§ **Material to process**
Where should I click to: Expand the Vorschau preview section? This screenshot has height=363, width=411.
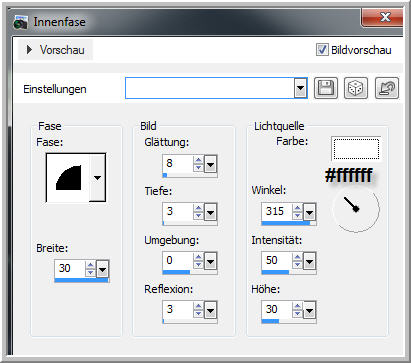pyautogui.click(x=29, y=50)
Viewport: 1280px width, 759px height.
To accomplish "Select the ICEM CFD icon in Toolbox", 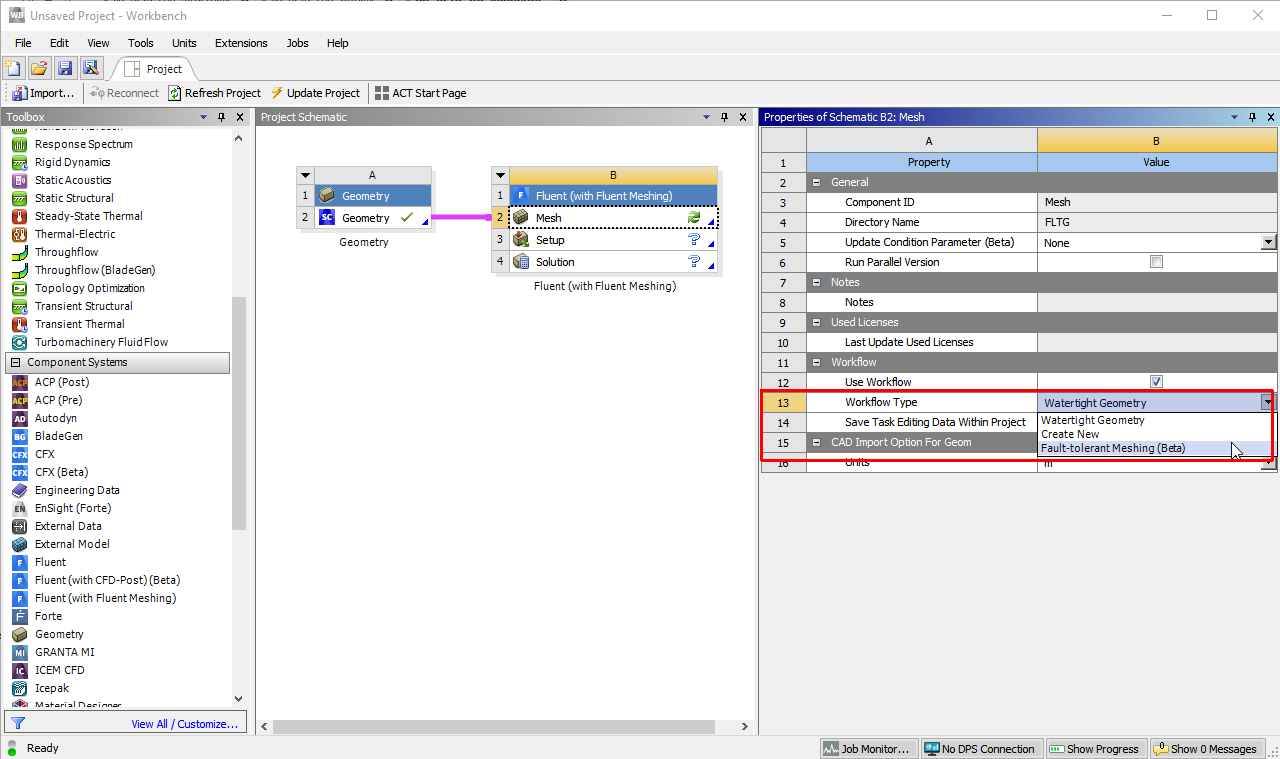I will (x=19, y=670).
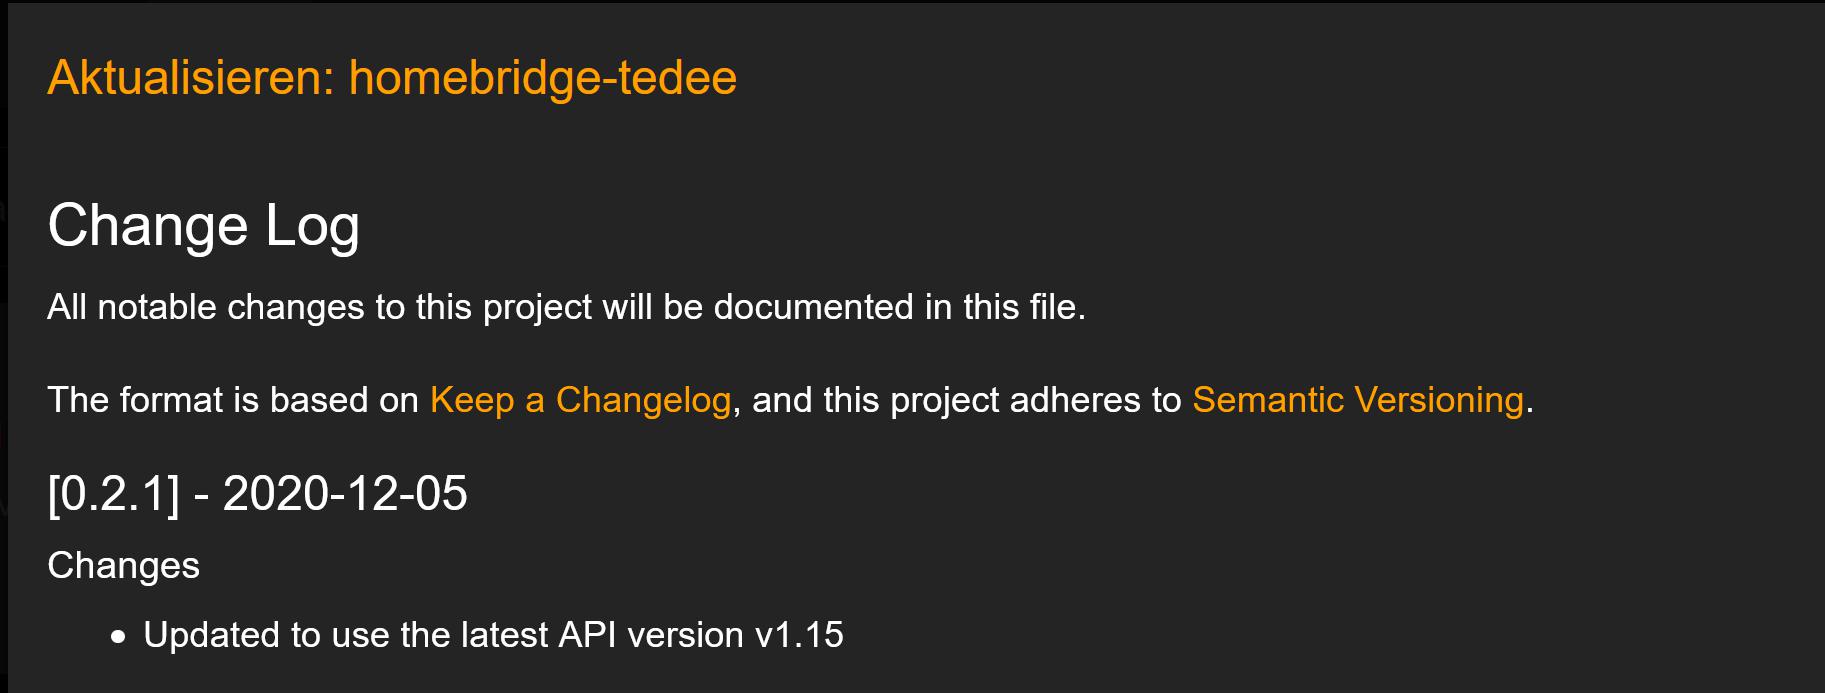Click 'The format is based on' text
Viewport: 1825px width, 693px height.
tap(232, 400)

§ **What to work on**
Reproduce the material above from its first line through the line containing "Viewport: 1280px width, 759px height.", both ends included, and skip every picture.

§ **Solution below**
Where should I click to: Expand the Vorschau preview section? This screenshot has height=363, width=411.
pyautogui.click(x=29, y=50)
Viewport: 1280px width, 759px height.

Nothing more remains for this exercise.